Mark was born and raised in Elkins Park, Pennsylvania. and began photographing with a Box Brownie camera at age nine. She attended Cheltenham High School, where she was head cheerleader and exhibited a knack for painting and drawing. She received a Bachelor of Fine Arts in painting and art history from the University of Pennsylvania in 1962. After graduating, she worked briefly in the Philadelphia city planning department, then returned for a master's degree in photojournalism at the Annenberg School for Communication at the University of Pennsylvania, which she received in 1964. The following year, Mark received a Fulbright Scholarship to photograph in Turkey for a year, from which she produced her first book, Passport (1974). While there, she traveled to photograph England, Germany, Greece, Italy, and Spain.
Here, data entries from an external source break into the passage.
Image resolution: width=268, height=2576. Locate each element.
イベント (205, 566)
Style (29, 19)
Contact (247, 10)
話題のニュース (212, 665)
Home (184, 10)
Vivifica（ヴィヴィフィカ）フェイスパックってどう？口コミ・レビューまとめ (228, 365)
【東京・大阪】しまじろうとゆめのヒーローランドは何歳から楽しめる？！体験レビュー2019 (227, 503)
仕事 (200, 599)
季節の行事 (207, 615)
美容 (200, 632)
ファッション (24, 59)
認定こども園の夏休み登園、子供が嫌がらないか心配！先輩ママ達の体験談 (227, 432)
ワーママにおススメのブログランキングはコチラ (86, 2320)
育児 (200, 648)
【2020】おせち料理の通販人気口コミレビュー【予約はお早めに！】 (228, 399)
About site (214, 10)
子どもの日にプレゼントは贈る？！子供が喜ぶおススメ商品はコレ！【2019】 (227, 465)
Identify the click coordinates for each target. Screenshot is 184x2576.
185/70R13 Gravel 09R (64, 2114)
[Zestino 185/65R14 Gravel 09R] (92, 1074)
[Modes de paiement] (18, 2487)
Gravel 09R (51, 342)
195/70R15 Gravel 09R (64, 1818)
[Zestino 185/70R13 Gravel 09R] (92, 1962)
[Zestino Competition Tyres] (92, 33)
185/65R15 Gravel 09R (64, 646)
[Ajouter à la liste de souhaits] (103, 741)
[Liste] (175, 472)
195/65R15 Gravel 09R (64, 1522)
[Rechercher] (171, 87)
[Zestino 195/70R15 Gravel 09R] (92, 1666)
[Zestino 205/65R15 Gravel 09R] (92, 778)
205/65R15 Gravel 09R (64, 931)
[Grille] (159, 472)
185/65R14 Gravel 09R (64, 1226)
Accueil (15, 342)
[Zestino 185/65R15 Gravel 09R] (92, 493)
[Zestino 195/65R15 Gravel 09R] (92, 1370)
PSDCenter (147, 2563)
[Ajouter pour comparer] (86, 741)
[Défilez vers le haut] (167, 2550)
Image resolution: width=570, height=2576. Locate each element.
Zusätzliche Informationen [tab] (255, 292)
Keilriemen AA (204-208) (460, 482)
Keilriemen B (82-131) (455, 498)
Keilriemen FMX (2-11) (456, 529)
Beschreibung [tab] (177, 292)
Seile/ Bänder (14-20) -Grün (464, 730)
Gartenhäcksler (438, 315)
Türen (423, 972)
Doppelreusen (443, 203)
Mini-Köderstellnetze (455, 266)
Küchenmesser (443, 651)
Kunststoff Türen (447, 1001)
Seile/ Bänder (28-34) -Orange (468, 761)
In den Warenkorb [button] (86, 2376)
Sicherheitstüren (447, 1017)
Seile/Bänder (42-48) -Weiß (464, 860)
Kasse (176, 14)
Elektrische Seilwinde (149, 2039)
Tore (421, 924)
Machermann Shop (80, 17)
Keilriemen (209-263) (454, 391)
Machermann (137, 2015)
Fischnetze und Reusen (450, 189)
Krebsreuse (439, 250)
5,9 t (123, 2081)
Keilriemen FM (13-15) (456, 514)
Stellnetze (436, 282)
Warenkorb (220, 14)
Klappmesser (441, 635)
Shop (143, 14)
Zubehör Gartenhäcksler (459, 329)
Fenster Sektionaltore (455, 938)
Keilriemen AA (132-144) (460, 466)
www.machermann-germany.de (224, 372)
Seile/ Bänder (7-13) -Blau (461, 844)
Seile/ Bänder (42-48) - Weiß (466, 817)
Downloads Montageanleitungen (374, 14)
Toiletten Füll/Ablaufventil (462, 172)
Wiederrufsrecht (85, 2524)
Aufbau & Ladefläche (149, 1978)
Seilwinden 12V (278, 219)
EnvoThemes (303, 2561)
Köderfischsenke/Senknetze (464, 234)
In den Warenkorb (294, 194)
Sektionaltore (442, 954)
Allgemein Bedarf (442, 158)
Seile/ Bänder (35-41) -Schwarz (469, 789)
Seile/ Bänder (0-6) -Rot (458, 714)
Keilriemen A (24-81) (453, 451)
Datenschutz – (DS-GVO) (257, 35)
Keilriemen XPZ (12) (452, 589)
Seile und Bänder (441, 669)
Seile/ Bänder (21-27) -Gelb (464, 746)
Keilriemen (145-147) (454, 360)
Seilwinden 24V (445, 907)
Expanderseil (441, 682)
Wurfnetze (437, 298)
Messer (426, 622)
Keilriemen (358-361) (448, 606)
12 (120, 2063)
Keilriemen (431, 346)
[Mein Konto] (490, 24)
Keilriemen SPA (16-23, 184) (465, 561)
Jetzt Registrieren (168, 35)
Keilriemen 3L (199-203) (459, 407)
In 1966 or 1967, she moved to New York City, where over the next several years she photographed demonstrations in opposition to the Vietnam War, the women's liberation movement, transvestite culture, and Times Square, developing a sensibility, according to one writer, "away from mainstream society and toward its more interesting, often troubled fringes". Her photography addressed social issues such as homelessness, loneliness, drug addiction, and prostitution. Children are a reoccurring subject throughout much of Mark's work. She described her approach to her subjects: "I’ve always felt that children and teenagers are not "children," they’re small people. I look at them as little people and I either like them or I don’t like them. I also have an obsession with mental illness. And strange people who are outside the borders of society." Mark also said "I’d rather pull up things from another culture that are universal, that we can all relate to...There are prostitutes all over the world. I try to show their way of life." and that "I feel an affinity for people who haven't had the best breaks in society. What I want to do more than anything is acknowledge their existence". Mark was well known for establishing strong relationships with her subjects. For Ward 81 (1979), she lived for six weeks with the patients in the women’s security ward of Oregon State Hospital, and for Falkland Road (1981), she spent three months befriending the prostitutes who worked on a single long street in Bombay. Her project "Streets of the Lost" with writer Cheryl McCall, for Life, produced her book Streetwise (1988) and was developed into the documentary film Streetwise, directed by her husband Martin Bell and with a soundtrack by Tom Waits.

Mark was also a special stills photographer on movie sets, shooting production stills of more than 100 movies, including Arthur Penn's Alice's Restaurant (1969), Mike Nichols' Catch-22 (1970) and Carnal Knowledge (1971), Francis Ford Coppola's Apocalypse Now (1979), and Baz Luhrmann's Australia (2008). For Look magazine, she photographed Federico Fellini shooting Satyricon (1969).

Mark worked with film, using a wide range of cameras in various formats, from 35 mm, 120/220, 4×5-inch view camera, and a 20×24 Polaroid Land Camera, primarily in black and white using Kodak Tri-X film.

She published 21 books of photographs and contributed to publications that include Life, Rolling Stone, The New Yorker, New York Times, and Vanity Fair;. Mark was transparent with the subjects of her photography about her intent to use what she saw in the world for her art, about which she has said "I just think it's important to be direct and honest with people about why you're photographing them and what you're doing. After all, you are taking some of their soul."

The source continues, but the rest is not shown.